The model repeatedly updates the hidden state as new tokens arrive.

In practice, standard RNNs struggle with long-range dependencies because gradients vanish or explode during training.

LSTM and GRU architectures partially solve this problem using gating mechanisms.

Neural Language Modeling in PyTorch

A minimal recurrent language model can be implemented using embeddings, an RNN, and a linear output layer.

import torch
import torch.nn as nn

class RNNLanguageModel(nn.Module):
    def __init__(
        self,
        vocab_size,
        embed_dim,
        hidden_dim,
    ):
        super().__init__()

        self.embedding = nn.Embedding(
            vocab_size,
            embed_dim
        )

        self.rnn = nn.GRU(
            embed_dim,
            hidden_dim,
            batch_first=True
        )

        self.output = nn.Linear(
            hidden_dim,
            vocab_size
        )

    def forward(self, x):
        x = self.embedding(x)

        h, _ = self.rnn(x)

        logits = self.output(h)

        return logits

Suppose:

batch size = 32
sequence length = 128
vocabulary size = 50,000

Then:

Tensor	Shape
Input tokens	`[32, 128]`
Embeddings	`[32, 128, d]`
Hidden states	`[32, 128, h]`
Output logits	`[32, 128, 50000]`

Training uses shifted targets:

tokens = torch.randint(
    0,
    50000,
    (32, 129)
)

x = tokens[:, :-1]
y = tokens[:, 1:]

The model predicts the next token at every position.

Exposure Bias

During training, autoregressive language models usually receive true previous tokens as context.

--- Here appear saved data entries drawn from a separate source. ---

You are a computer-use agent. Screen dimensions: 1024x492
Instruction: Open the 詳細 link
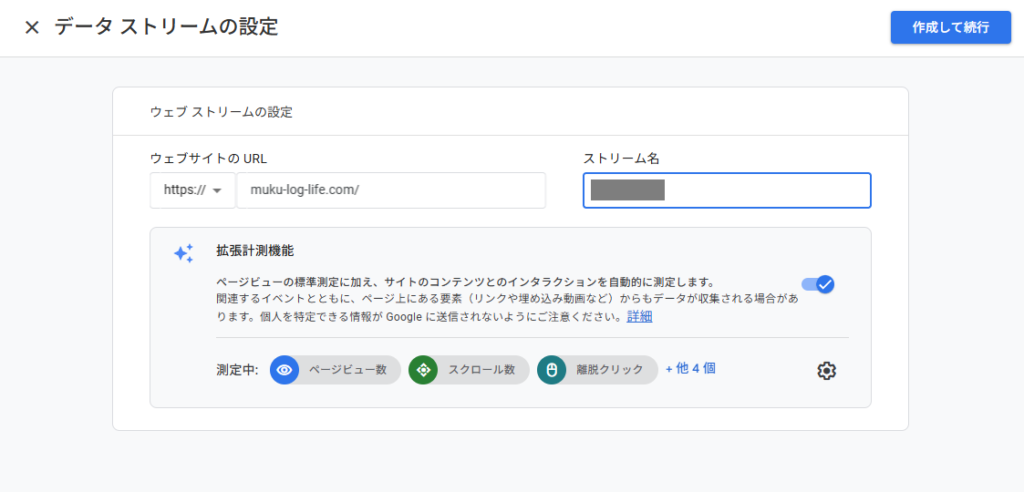(639, 316)
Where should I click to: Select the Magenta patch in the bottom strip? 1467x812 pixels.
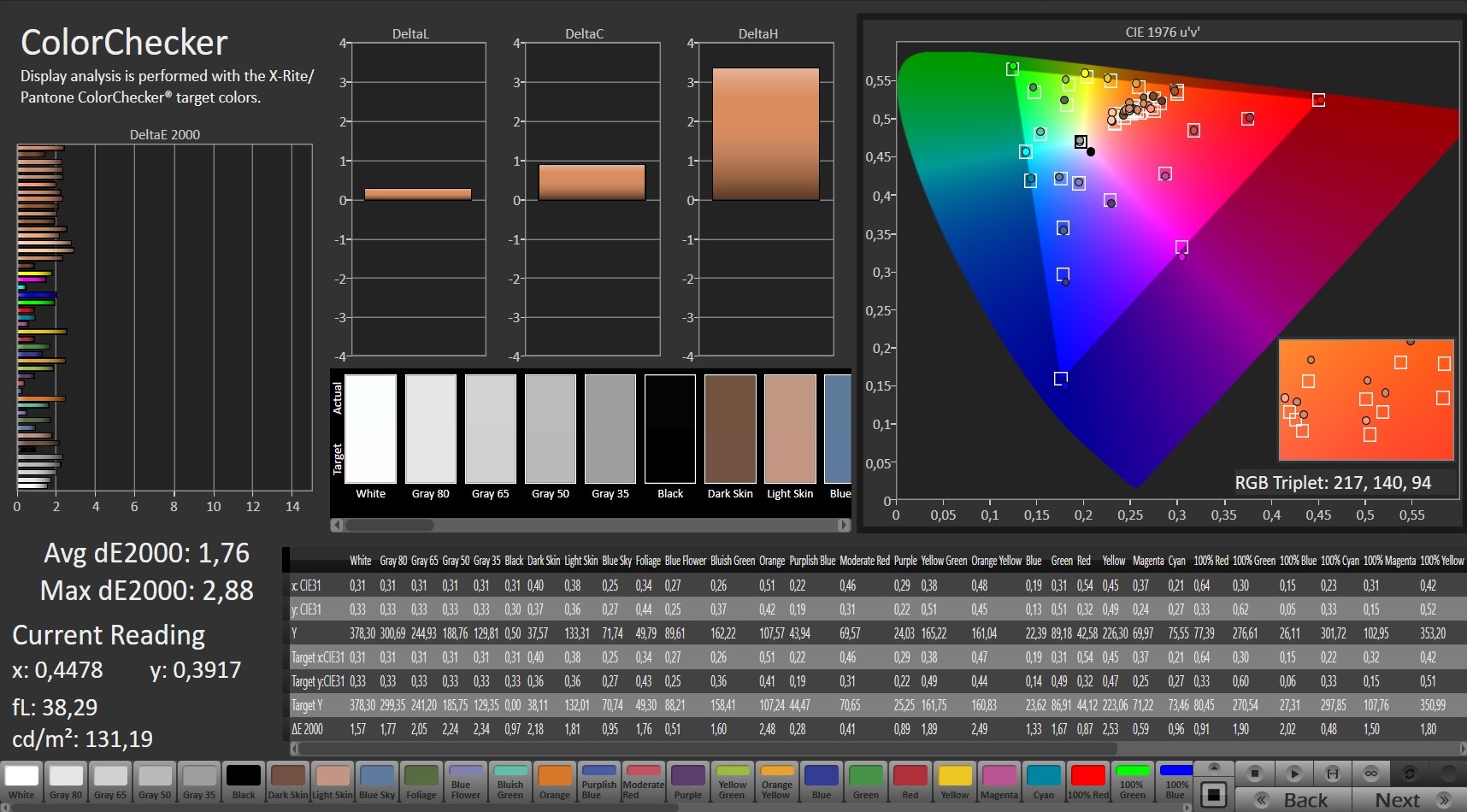pyautogui.click(x=999, y=782)
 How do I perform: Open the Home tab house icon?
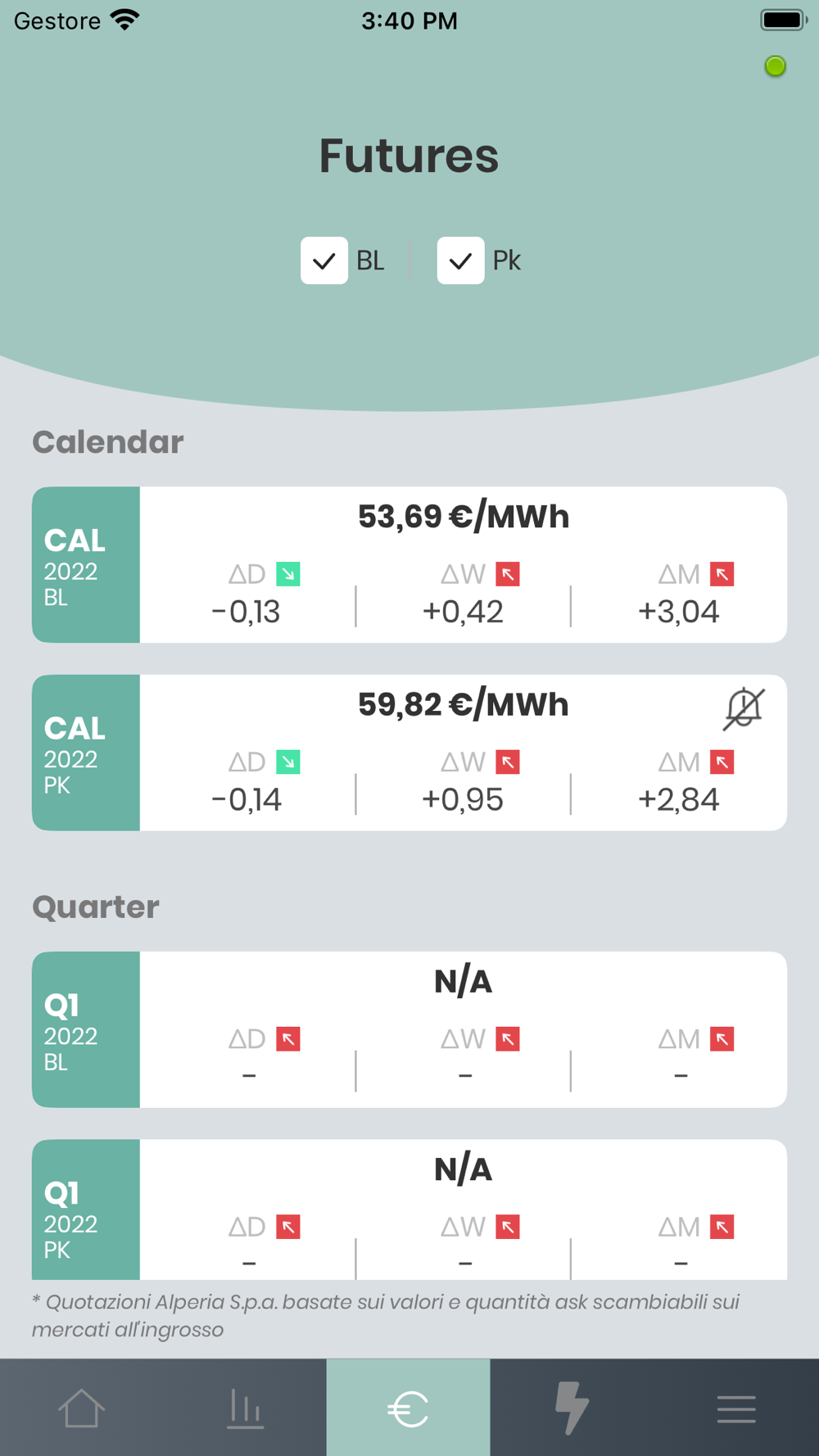(81, 1408)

This is called teacher forcing.

At inference time, however, the model receives its own generated tokens.

This mismatch can cause error accumulation.

Suppose the model generates one incorrect token. That incorrect token becomes part of the future context, potentially causing more errors.

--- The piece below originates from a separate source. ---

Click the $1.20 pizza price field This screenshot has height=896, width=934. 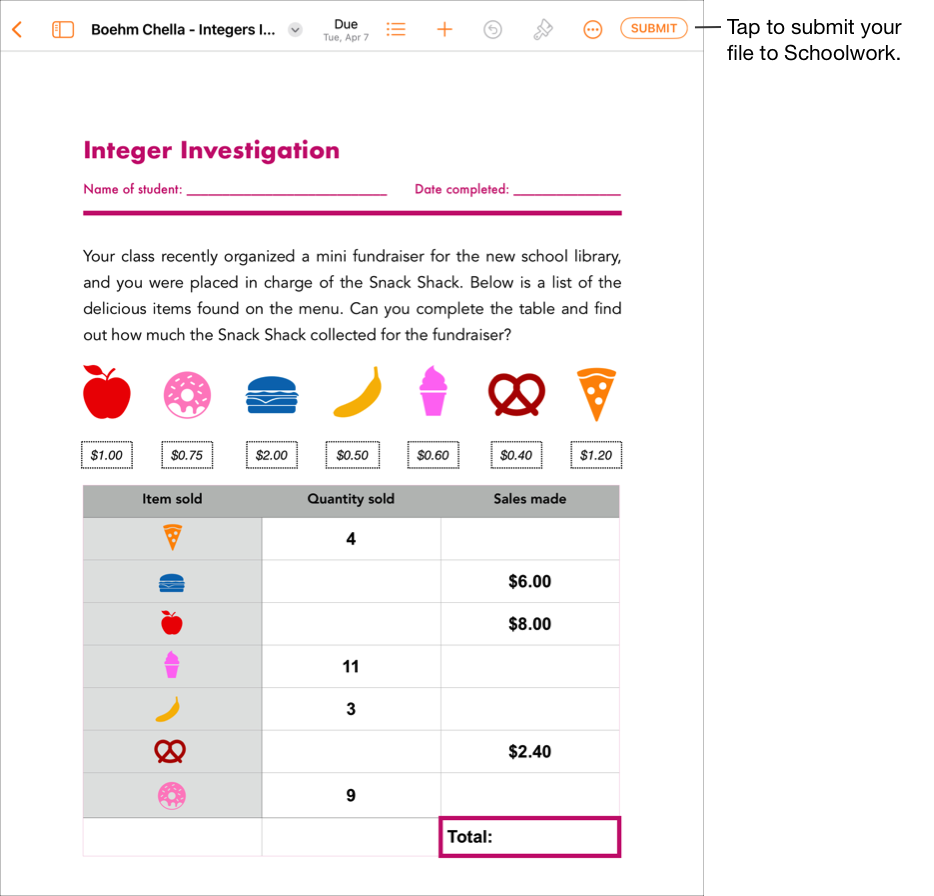[596, 454]
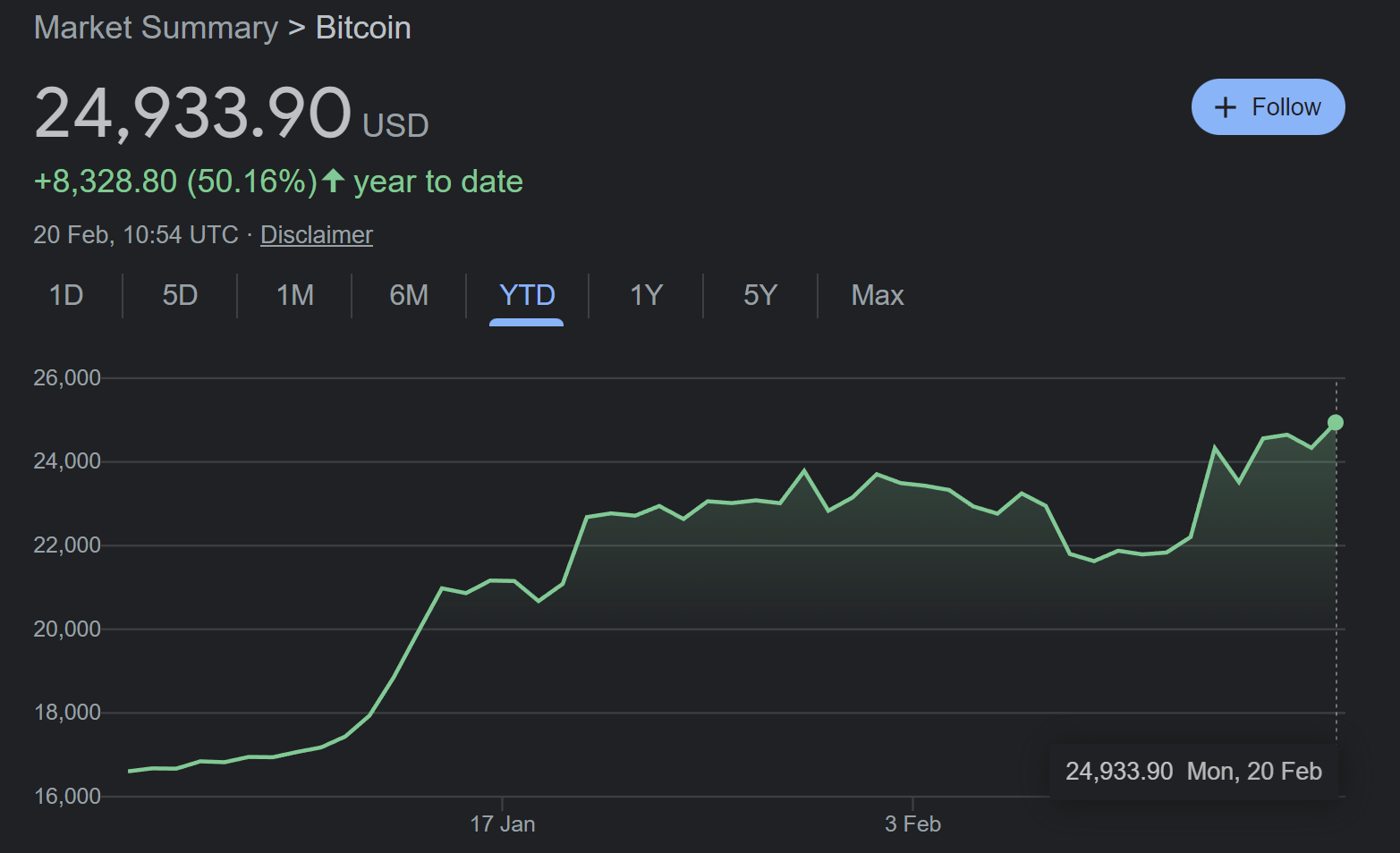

This phenomenon is called exposure bias.

Several methods attempt to reduce it:

Method	Idea
Scheduled sampling	Gradually replace ground-truth tokens with model predictions during training
Sequence-level training	Optimize sequence objectives directly
Reinforcement learning	Optimize long-horizon generation quality

Modern transformer models still use teacher forcing during pretraining because it remains computationally efficient and effective at scale.

Scaling Neural Language Models

Neural language model performance improves strongly with scale.

Three scaling dimensions are especially important:

Dimension	Meaning
Model size	Number of parameters
Dataset size	Number of training tokens
Compute budget	Total training computation

Larger models can learn richer statistical structure. Larger datasets expose the model to more language patterns. More compute enables longer training and larger architectures.

Empirical scaling laws show that language model loss decreases predictably as these quantities increase.

This scaling behavior eventually led to transformer-based large language models with billions or trillions of parameters.

Limitations of Early Neural Models

Early neural language models improved greatly over $n$-gram systems, but they still had limitations.

Feedforward models used fixed windows.

Recurrent models processed tokens sequentially, limiting parallelism.

RNN hidden states compressed all past information into one vector, creating bottlenecks.

Long-range dependencies remained difficult.

Training very deep recurrent systems was unstable.

These issues motivated attention mechanisms and transformer architectures, which allow direct interactions between tokens across long contexts.

Transition to Transformers

Neural language modeling evolved through several major stages:

Era	Main idea
Statistical models	Count-based conditional probabilities
Feedforward neural models	Distributed embeddings and learned functions
Recurrent models	Sequential hidden-state processing
Attention models	Direct context access
Transformers	Fully attention-based sequence modeling

Transformers removed recurrence entirely and replaced it with self-attention.

Instead of compressing history into one hidden state, the model computes interactions between all tokens in the context window.

This change dramatically improved scalability, optimization, and long-range modeling.

Modern large language models are transformer language models trained autoregressively on massive corpora using the same probabilistic objective introduced in classical statistical language modeling.